#### Record extracts ####

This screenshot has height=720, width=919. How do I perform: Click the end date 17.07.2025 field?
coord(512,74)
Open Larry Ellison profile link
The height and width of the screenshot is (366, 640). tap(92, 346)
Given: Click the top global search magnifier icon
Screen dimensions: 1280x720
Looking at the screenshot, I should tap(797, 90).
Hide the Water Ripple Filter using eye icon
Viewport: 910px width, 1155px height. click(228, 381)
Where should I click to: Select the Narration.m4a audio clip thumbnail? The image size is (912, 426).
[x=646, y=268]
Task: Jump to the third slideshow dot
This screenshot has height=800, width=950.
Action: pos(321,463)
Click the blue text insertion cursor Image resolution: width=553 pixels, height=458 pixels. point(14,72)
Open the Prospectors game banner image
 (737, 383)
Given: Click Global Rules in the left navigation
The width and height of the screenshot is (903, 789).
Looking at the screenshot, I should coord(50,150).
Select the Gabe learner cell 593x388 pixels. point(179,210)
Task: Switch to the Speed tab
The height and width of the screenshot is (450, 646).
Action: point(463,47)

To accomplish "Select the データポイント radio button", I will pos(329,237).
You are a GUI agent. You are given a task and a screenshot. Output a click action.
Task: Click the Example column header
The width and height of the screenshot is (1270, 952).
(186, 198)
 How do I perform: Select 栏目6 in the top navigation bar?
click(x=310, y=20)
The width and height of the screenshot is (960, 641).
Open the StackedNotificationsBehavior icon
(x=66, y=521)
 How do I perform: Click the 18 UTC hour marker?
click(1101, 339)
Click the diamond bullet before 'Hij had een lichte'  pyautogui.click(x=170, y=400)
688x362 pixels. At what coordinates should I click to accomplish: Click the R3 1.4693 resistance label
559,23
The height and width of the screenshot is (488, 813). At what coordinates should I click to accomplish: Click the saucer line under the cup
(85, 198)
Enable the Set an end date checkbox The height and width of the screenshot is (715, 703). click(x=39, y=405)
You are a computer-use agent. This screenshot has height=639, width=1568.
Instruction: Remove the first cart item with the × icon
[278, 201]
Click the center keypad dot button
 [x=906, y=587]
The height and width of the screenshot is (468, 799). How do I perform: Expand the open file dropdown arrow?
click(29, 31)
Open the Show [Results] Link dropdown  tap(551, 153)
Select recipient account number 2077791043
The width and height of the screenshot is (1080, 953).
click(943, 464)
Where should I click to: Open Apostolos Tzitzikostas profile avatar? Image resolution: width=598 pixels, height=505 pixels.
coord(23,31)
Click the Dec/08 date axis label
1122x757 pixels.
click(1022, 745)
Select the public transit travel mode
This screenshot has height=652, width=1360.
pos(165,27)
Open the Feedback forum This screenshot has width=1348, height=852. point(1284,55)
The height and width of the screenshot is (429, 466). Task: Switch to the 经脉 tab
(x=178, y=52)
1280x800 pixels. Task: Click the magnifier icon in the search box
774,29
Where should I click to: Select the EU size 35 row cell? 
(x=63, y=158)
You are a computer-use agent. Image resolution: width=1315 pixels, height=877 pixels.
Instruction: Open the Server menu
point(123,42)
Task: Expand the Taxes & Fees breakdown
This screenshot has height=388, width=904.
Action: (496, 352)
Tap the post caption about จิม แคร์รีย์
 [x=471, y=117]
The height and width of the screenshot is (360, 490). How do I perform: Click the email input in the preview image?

####

Each line of the records above that holds the word "computer" should be counted, and only the final number stated.

2